Ce sera l'occasion de découvrir une drôle de troupe, des anti-super-héros, assez flippants parce qu'ils sont complémentaires dans la méchanceté et la violence... Mine de rien, on pourrait les croire sortis tout droit de Gotham, ou pire, des adaptations de Batman par Joel Schumacher... J'en frissonne rien qu'à l'idée... Et pourtant, ce seront de sacrés adversaires !
Parlons plutôt de celui qui sera le principal allié d'Evariste dans cette aventure. Il s'appelle Gidéon Bomba et le moins qu'on puisse dire, c'est qu'il fait impression lorsqu'on le rencontre pour la première fois... Originaire de Nouvelle-Guinée, il porte une barbe fournie, a des yeux au magnétisme indéniable, une silhouette trapue mais musclée...
Et surtout, il cache bien son jeu, histoire de rester bien tranquille dans son coin. Pas vraiment du genre liant, pas plus causant, ce cher Gidéon, mais une efficacité indéniable dès qu'il s'agit de parler magie... Sous son allure de SDF, se cache une personnalité riche, complexe, parfois inquiétante, mais téméraire et déterminé.
En fait, il est l'exact contraire d'Evariste, ou plus précisément son exact complément. Et le duo qu'il vont former, sans pourtant être toujours sur la même longueur d'ondes, va faire des étincelles, en mettant en commun leurs savoirs respectifs et en sortant de leurs sacs quelques tours remarquables. Mais aussi en prenant de gros risques.
Olivier Gechter s'amuse avec ses personnages et les compétences qu'il leur octroie pour transformer Paris en un champ de bataille magique. Il s'y passe d'un seul coup des choses bien étranges que la police, elle aussi impliquée dans cette affaire, peine à percevoir... Ainsi, le pauvre inspecteur Lepigeon (le bien nommé), malmené tout au long du roman, toujours en retard d'un ou deux trains.
Il m'a rappelé les policiers comme Ganimard, l'éternel poursuivant d'Arsène Lupin que sa cible ridiculise régulièrement en s'échappant à son nez et à sa barbe. Mais, Lepigeon est surtout un brave type qui n'a pas la moindre idée de ce qui se passe réellement. La magie, il ne croit sans doute même pas à son existence. Et la tête d'Evariste ne lui revient manifestement pas.
L'univers de ce roman, dont l'intrigue n'est pas forcément ce qui importe le plus, finalement, est riche, référencé, plein d'humour noir et d'ironie féroce, jouant avec les codes, mais aussi les clichés (en particulier ce qui touche à la magie, avec une série de notes de bas de page qui sont souvent très drôles). Et le spectacle lui aussi est au rendez-vous, quand se déchaînent les sorciers.

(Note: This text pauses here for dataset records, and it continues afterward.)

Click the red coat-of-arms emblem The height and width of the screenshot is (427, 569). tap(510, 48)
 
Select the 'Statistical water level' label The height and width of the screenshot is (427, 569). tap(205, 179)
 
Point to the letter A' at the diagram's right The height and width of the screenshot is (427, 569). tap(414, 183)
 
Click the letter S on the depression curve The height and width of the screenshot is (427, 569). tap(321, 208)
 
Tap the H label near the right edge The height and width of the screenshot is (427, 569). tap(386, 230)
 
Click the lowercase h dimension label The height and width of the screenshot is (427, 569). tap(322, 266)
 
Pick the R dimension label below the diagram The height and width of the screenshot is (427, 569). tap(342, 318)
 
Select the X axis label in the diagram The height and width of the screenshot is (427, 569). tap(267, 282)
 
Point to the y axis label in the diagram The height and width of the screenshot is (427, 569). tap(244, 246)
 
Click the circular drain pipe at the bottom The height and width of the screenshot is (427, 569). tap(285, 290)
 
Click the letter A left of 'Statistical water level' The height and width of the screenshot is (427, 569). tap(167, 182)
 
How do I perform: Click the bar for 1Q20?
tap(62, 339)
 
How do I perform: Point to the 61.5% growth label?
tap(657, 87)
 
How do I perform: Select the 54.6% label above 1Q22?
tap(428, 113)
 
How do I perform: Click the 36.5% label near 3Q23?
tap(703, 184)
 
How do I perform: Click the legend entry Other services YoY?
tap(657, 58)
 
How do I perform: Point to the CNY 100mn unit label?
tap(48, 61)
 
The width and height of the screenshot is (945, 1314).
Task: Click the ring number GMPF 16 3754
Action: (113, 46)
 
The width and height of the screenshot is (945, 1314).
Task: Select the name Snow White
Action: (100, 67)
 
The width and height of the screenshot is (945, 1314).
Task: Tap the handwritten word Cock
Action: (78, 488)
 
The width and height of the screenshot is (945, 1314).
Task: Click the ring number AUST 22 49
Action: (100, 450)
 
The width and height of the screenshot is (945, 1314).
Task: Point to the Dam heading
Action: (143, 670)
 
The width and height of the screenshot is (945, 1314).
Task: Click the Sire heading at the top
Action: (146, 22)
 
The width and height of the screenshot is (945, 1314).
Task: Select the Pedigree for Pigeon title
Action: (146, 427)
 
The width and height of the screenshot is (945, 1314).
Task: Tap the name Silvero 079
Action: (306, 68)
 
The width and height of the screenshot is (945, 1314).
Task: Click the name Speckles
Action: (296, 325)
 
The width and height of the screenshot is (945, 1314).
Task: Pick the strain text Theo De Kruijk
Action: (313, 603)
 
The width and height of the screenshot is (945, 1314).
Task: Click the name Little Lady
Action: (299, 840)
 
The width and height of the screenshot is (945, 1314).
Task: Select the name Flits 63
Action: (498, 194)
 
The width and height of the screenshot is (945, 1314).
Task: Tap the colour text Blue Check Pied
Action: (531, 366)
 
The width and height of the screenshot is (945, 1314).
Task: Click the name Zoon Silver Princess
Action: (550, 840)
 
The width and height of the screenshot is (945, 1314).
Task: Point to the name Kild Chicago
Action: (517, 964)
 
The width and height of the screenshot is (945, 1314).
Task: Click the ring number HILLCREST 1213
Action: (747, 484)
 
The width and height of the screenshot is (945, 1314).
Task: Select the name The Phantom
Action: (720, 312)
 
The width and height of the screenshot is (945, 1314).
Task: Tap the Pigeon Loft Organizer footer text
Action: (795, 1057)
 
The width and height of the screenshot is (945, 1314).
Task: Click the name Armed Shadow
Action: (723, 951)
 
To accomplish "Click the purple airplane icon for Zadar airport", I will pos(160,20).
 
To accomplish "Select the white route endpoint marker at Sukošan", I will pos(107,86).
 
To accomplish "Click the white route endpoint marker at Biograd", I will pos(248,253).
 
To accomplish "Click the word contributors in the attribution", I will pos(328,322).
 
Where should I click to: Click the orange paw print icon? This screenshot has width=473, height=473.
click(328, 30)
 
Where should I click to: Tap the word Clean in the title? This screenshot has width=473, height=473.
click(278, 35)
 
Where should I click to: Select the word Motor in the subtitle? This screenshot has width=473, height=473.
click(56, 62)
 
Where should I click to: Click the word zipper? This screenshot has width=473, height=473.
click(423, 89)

Olivier Gechter s'est lancé récemment dans un nouveau cycle, "le Baron noir", autre projet dans lequel il mélange les genres, steampunk, uchronie et espionnage, me semble-t-il. Il semble que "Evariste" doive rester un one-shot. Dommage, j'ai terminé cette lecture en ayant envie de retrouver le fondateur de "EC Consulting" et son alter ego, Gidéon Bomba.
Oui, j'aimerais les retrouver dans de nouvelles aventures et de nouvelles enquêtes pleines de magie et d'explosions. J'aurais aimé voir sa société prospérer ou, au contraire, voir Evariste contraint d'accepter n'importe quelle affaire, apparemment bien naze, mais ouvrant en fait vers de grandes aventures et de grands dangers.
Je ne sais pas si c'est dans les projets de l'auteur de reprendre cet univers et ces personnages dans un futur plus ou moins éloigné ou s'il en a abandonné l'idée pour diverses raisons. Ne voyez pas dans cette remarque un élégant (et discret) appel du pied, mais il y a un peu de ça : rendez-nous Evariste Cosson, consultant en occultisme industriel et commercial !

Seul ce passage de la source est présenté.